**Work to be completed**
An exact restatement of all the data is required, with the pictures left out.

(Input records)

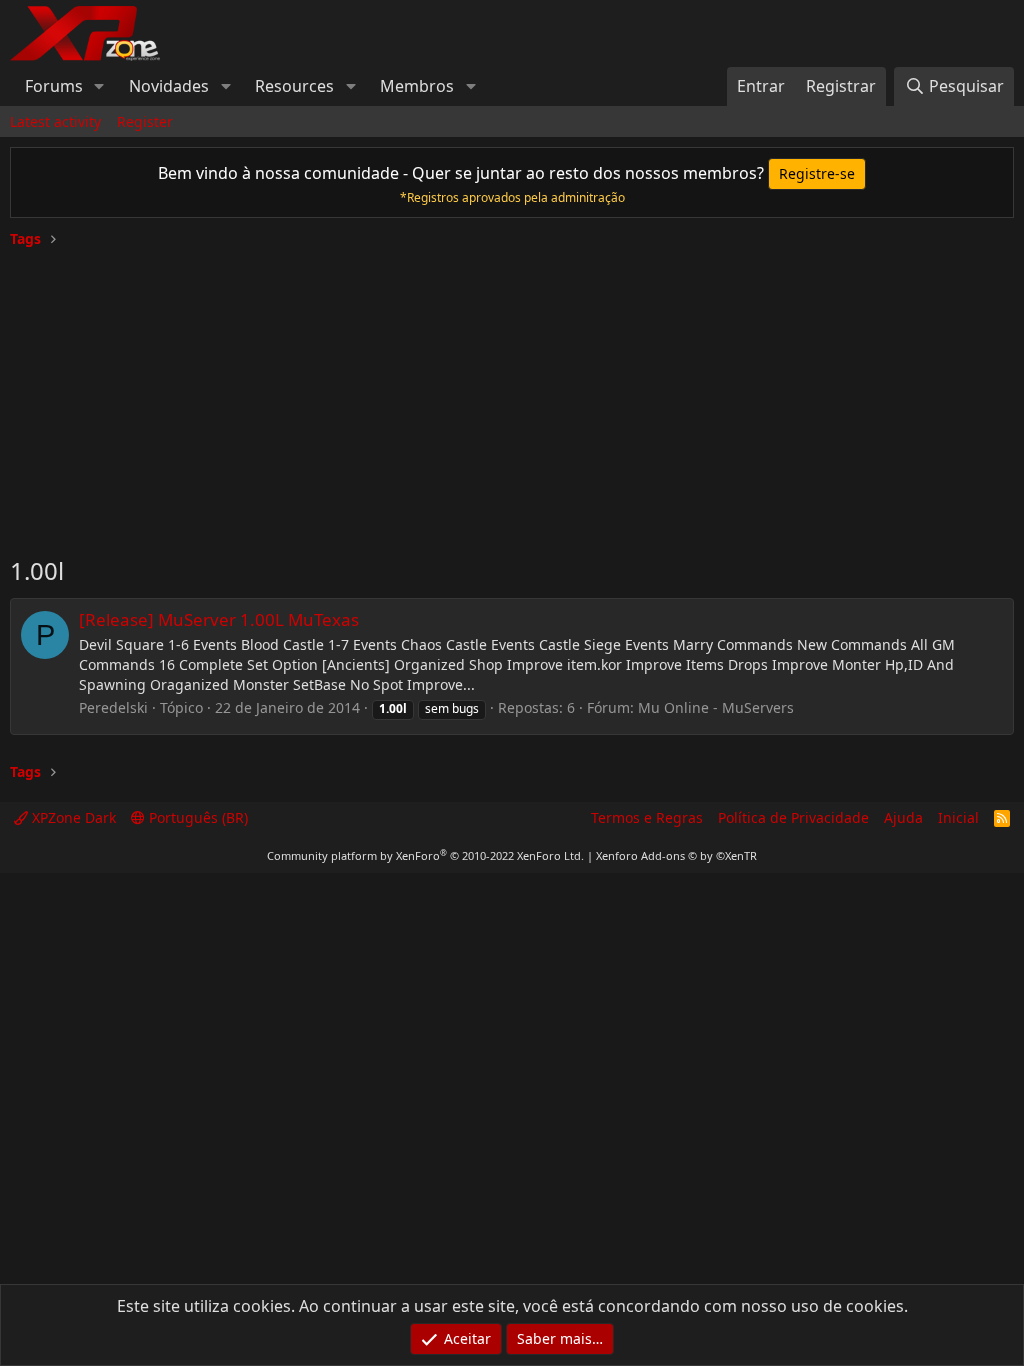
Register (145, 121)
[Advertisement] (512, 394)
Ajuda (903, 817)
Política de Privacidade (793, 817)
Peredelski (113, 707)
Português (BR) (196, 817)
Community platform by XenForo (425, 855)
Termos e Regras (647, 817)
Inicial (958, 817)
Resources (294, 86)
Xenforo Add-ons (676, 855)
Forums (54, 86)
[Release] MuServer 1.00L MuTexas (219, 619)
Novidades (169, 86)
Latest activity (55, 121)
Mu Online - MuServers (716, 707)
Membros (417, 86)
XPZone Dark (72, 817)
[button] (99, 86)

(End Input records)

**Solution for this exercise**
Register (145, 121)
[Advertisement] (512, 394)
Ajuda (903, 817)
Política de Privacidade (793, 817)
Peredelski (113, 707)
Português (BR) (196, 817)
Community platform by XenForo (425, 855)
Termos e Regras (647, 817)
Inicial (958, 817)
Resources (294, 86)
Xenforo Add-ons (676, 855)
Forums (54, 86)
[Release] MuServer 1.00L MuTexas (219, 619)
Novidades (169, 86)
Latest activity (55, 121)
Mu Online - MuServers (716, 707)
Membros (417, 86)
XPZone Dark (72, 817)
[button] (99, 86)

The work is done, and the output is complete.